EXCERPTED TEXT -
▬▬▬
His growth as a player and a leader has been slow, steady and commendable. The days when one bad pitch would quickly unravel into a catastrophic outing have faded to black. Lester was once a card-carrying chicken-and-beer comrade, but, in the wake of it all, he stood up, accepted responsibility for his role in that distasteful chapter of Red Sox lore and vowed to be a better teammate.

No wonder it is so excruciating for the guys who have won a championship with him to imagine life without him.

"It's hard to watch it happen to a guy who is homegrown, who worked his butt off," said Shane Victorino. "I've been other places where players have gone on tirades saying, 'I deserve this. I need that.' All Jon said was, 'I want market value.' He's handled everything correctly.

"If he [goes], it will be sad. Whatever happens, Jon will be fine. I hope he stays here so we'll be fine too."

Shortly before his daily pregame news conference, manager John Farrell surveyed his sagging clubhouse and acknowledged the stress the multiple trade rumors had caused among his team. John Lackey, Andrew Miller, Jonny Gomes, Stephen Drew and Mike Carp are among the other Sox players who are wondering what the future brings.

"We just need this deadline to pass," Farrell said.

It was a sad, poignant scene two and a half hours before the game to watch Lester and Farrell conversing in the infield as the Red Sox took batting practice. The two appeared almost wistful as they carried on their private conversation while balls soared over their heads.

Farrell has matched Lester's stoic stance, yet it's obvious to everyone around the manager that he does not want to part with his ace.

It was Farrell, the Sox pitching coach at the time, who objected vociferously behind closed doors back in December 2007 when the Red Sox contemplated a Lester-for- Johan Santana swap.
▬▬▬
DATA RECORDS -
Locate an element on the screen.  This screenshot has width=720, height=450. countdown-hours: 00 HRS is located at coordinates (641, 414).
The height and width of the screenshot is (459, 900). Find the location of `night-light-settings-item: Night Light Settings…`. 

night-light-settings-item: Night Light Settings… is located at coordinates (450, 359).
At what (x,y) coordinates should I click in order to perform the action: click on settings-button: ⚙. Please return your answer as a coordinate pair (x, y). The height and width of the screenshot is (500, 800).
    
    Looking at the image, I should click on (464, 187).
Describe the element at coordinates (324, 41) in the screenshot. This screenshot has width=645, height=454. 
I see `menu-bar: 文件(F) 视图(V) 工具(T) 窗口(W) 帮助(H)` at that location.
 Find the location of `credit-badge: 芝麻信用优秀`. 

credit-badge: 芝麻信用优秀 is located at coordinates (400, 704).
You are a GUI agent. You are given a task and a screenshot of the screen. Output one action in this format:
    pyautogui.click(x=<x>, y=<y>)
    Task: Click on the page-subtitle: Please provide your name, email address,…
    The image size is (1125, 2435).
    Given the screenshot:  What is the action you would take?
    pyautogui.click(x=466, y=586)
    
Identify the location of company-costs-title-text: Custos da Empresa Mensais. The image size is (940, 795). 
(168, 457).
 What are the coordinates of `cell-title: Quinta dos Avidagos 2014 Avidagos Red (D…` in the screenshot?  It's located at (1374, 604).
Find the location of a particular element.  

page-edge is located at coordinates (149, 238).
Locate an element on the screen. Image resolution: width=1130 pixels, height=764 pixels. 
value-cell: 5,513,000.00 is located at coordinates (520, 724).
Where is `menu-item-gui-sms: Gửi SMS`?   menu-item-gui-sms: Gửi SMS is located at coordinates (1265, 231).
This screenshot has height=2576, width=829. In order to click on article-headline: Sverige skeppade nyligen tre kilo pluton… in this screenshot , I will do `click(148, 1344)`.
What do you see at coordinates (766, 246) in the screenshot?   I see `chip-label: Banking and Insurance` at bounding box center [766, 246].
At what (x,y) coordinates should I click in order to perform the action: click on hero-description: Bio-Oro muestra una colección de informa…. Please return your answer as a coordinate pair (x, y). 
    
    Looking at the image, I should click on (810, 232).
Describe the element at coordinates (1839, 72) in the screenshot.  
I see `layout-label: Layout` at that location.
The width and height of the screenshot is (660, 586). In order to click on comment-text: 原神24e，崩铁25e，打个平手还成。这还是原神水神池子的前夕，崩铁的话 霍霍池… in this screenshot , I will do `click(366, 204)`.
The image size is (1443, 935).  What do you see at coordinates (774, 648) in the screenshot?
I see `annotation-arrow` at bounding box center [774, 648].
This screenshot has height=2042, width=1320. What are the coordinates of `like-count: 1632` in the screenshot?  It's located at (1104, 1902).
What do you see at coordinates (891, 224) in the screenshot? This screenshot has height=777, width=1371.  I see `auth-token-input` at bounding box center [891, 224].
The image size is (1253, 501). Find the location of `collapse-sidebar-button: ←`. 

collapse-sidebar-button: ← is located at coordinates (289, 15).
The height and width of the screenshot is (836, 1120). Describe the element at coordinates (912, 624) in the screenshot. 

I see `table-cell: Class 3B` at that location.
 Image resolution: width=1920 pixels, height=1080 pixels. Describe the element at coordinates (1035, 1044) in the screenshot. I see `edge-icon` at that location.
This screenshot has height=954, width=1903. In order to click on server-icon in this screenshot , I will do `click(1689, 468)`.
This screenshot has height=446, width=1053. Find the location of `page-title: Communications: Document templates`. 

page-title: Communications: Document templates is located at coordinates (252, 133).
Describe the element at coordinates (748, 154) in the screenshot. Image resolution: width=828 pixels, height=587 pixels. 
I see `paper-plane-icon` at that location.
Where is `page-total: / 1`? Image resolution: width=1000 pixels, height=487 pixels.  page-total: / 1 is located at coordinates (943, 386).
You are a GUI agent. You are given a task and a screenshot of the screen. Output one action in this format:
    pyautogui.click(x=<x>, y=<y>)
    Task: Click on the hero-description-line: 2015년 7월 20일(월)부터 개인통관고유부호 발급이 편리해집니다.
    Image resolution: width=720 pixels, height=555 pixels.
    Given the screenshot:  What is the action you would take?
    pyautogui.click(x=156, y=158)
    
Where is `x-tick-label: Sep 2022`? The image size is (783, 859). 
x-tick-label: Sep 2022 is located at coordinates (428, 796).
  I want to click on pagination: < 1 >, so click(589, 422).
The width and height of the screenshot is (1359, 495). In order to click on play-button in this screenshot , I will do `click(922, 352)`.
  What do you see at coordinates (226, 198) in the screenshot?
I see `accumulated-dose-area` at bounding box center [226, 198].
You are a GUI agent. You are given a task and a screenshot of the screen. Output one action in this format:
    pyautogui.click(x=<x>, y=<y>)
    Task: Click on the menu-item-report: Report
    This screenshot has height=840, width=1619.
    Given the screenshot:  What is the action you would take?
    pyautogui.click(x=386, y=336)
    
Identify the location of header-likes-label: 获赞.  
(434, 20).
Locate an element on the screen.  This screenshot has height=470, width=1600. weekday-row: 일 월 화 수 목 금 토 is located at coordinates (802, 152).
▬▬▬
ASSIGNMENT A -
Rewrite the text about Jon Lester starting at "It was a sad, poignant" and ending at "with his ace.", switching "batting practice" to "fielding practice".
ASSIGNMENT B -
According to the text about Jon Lester, what was Farrell's role with the Red Sox in December 2007?
The data comes from a source separate from the text about Jon Lester.

ANSWER SECTION A -
It was a sad, poignant scene two and a half hours before the game to watch Lester and Farrell conversing in the infield as the Red Sox took fielding practice. The two appeared almost wistful as they carried on their private conversation while balls soared over their heads.

Farrell has matched Lester's stoic stance, yet it's obvious to everyone around the manager that he does not want to part with his ace.

ANSWER SECTION B -
He was the Red Sox pitching coach.